Julian didn’t ask about the other times. He didn’t want to listen to Harper’s story, and he had grown accustomed to the safe policy of not asking questions. Everything was classified. Everything was need to know. He didn’t need to know about some shit that happened twenty years ago.
They sat in silence for a few minutes, and Julian watched with satisfaction as Harper began to get restless.
Julian swung his feet up and reclined on the big couch, cradling his head in his hands and looking at the ceiling. He closed his eyes and sighed in comfort just loudly enough for Harper to hear. He thought through everything he had seen this afternoon. For these people a plan was never just a plan, something that everybody on the job knew and followed. There was always a plan within the plan, and probably one or two inside those, like layers of an onion.
He had been assigned to meet with the old man and accept his money. He had known where to go, and known there would be a UPS truck parked around the corner big enough to carry twenty million dollars in whatever form it came. If the meeting went badly, they could carry the old man’s wounded or dead body instead—or Julian’s.
But that hadn’t been the plan, really. That was just the outer layer. He wasn’t exactly sure what happened to the other parts of the plan, but there seemed to have been a screwup. Julian thought it over again. Whatever else had happened, he had done his job. Because he had shown up and risked his life, the money had been wired back to the government. He had gone to the UPS truck as scheduled, and been taken off. Those were the facts that mattered—his facts.
Harper’s phone rang. He said, “Yes?” Then after a couple of seconds he put the phone into his pocket. “They’re here.”
Julian Carson sat up slowly, swung his legs off the couch to the floor, and sat up straight. After another thirty seconds the door opened and admitted three men to the room.

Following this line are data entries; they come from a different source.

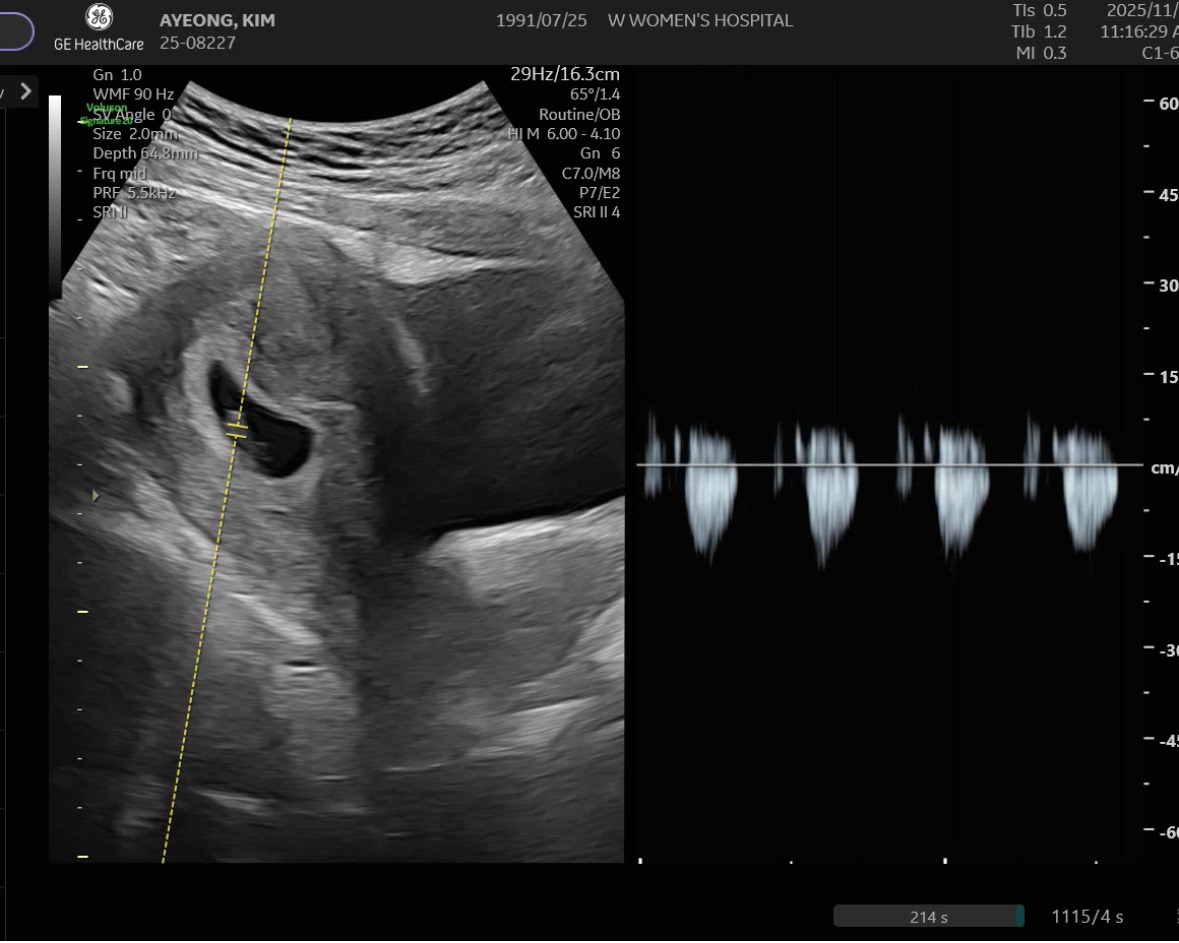Select the WMF 90 Hz parameter
Screen dimensions: 1179x943
[x=133, y=95]
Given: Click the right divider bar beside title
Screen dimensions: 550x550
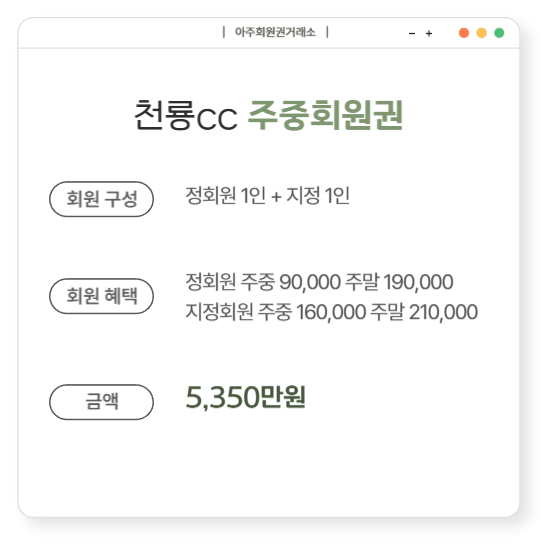Looking at the screenshot, I should coord(327,32).
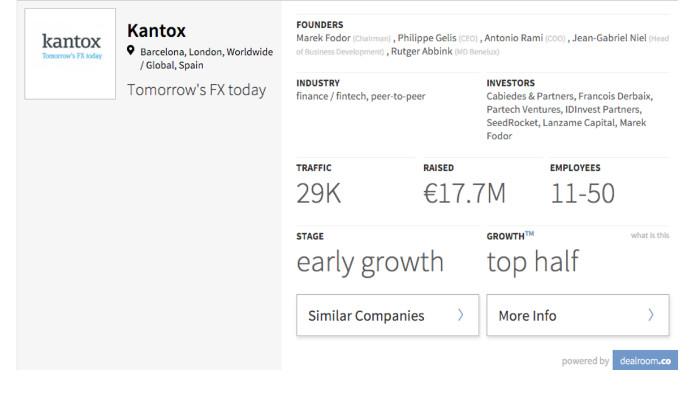This screenshot has height=400, width=698.
Task: Select the peer-to-peer industry tag
Action: coord(401,96)
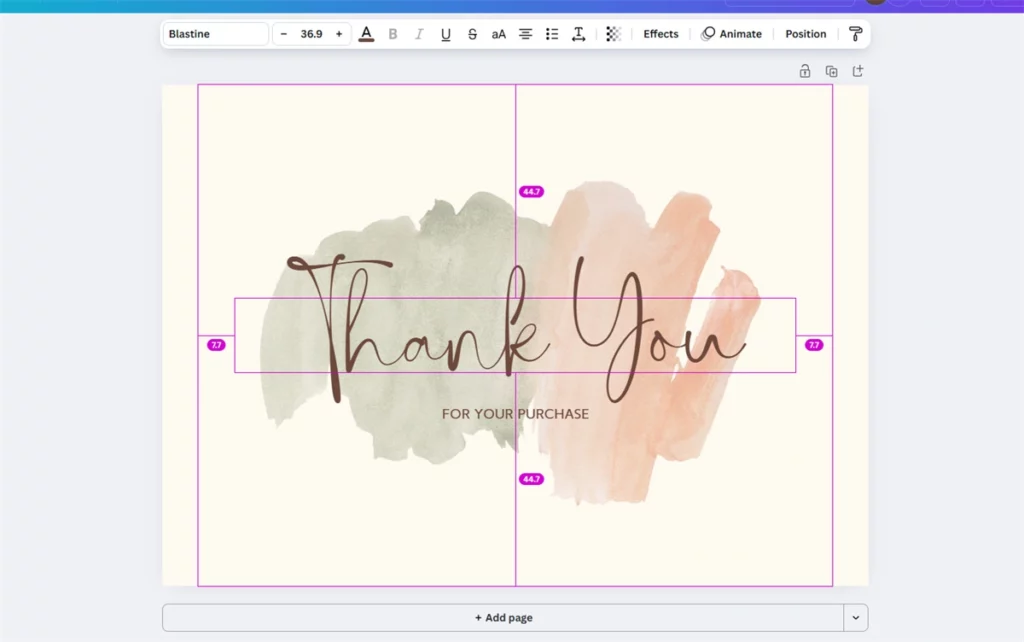
Task: Duplicate the current page
Action: tap(831, 71)
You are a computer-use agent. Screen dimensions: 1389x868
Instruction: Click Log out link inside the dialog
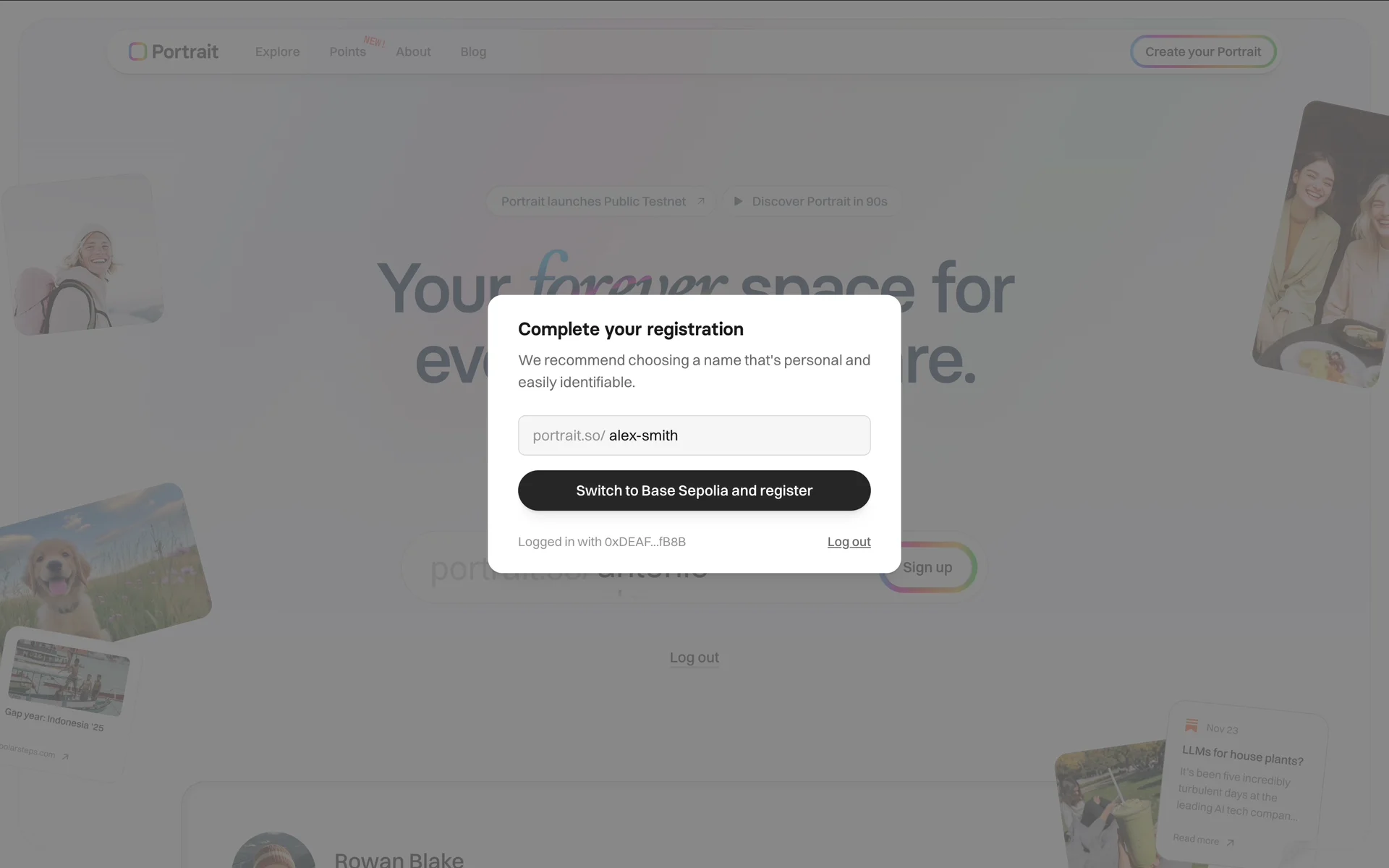point(849,542)
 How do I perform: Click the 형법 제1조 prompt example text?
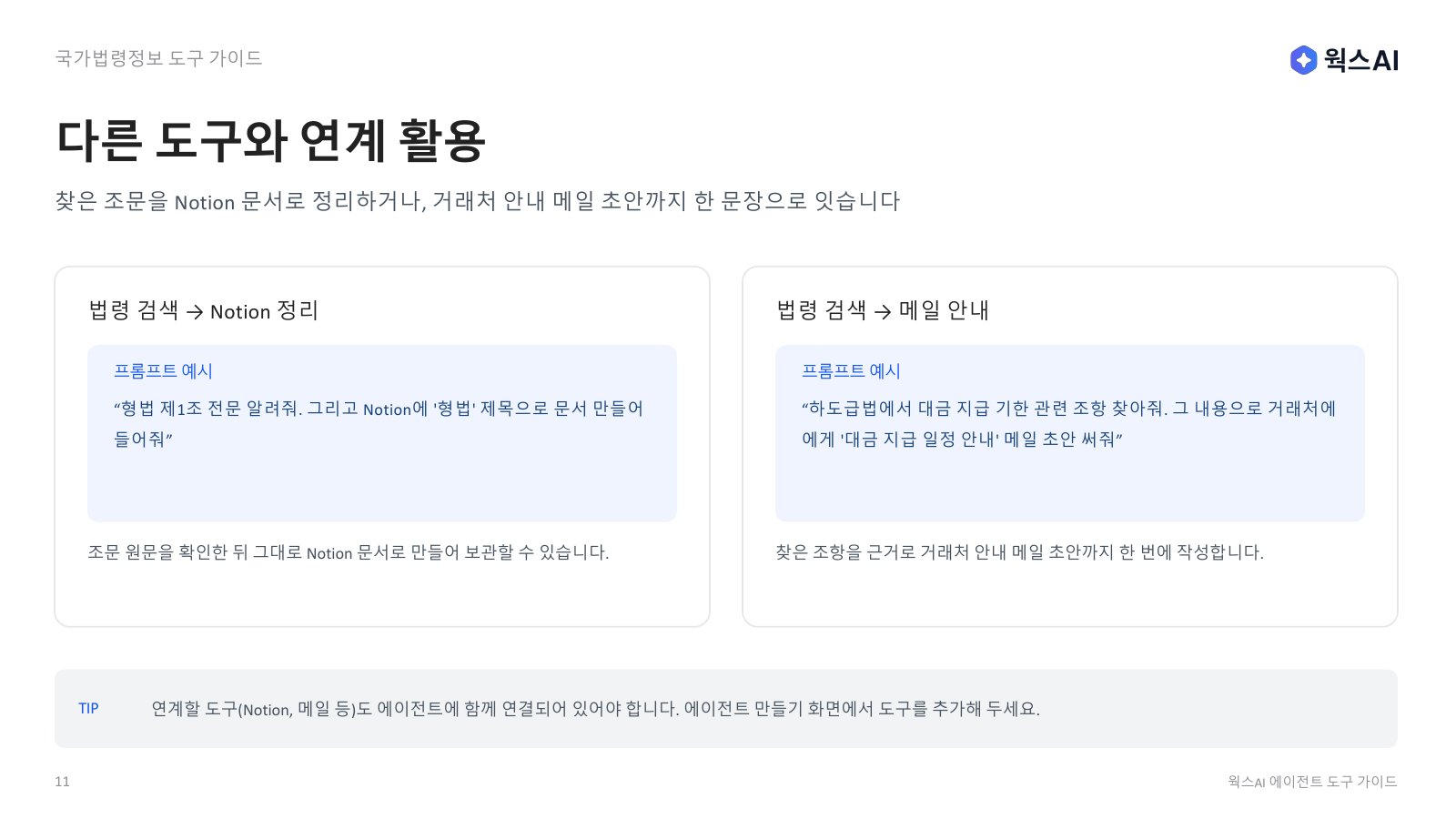379,423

The two senior agents who had never been introduced to Carson sat behind the unoccupied desk and Waters sat beside Harper on the other.
The gray-haired man who seemed to be the ranking agent said, “Well, Carson. We implemented your suggestion. What did we get?”
“The old man showed up. He told me that he had sent the twenty million dollars to the government.”
“We didn’t see any money. He screwed you.”
“He said he had arranged an electronic transfer to the United States Treasury.”
The agent’s eyes narrowed and he sat in silence for a moment. Then he took out a cell phone and hit a programmed number with his thumb. He said, “Our operator says the subject wired twenty million dollars to the US Treasury.” He listened. “Yeah. Just like a tax payment. Check it out.” He looked at Julian Carson. “For the moment, all we’ve got is what he told you. Suppose it turns out to be true. What then?”
Julian shrugged. “That decision would be above my rank.”
“We’re all just a bunch of civil servants, trying to feel our way along. What do you think should happen to him?”
“He offered a deal. If he delivered the money, we would tell the Libyans he was dead and leave him alone. We agreed to the deal.”
“So, if the money is in the Treasury Department’s account where we can’t get our hands on it, we should still tell Faris Hamzah: ‘Sorry, he’s dead and you get nothing.’“
“Faris Hamzah is the important Libyan?” said Julian. “The deal with the old man doesn’t prevent the United States from doing something to keep him happy, too.”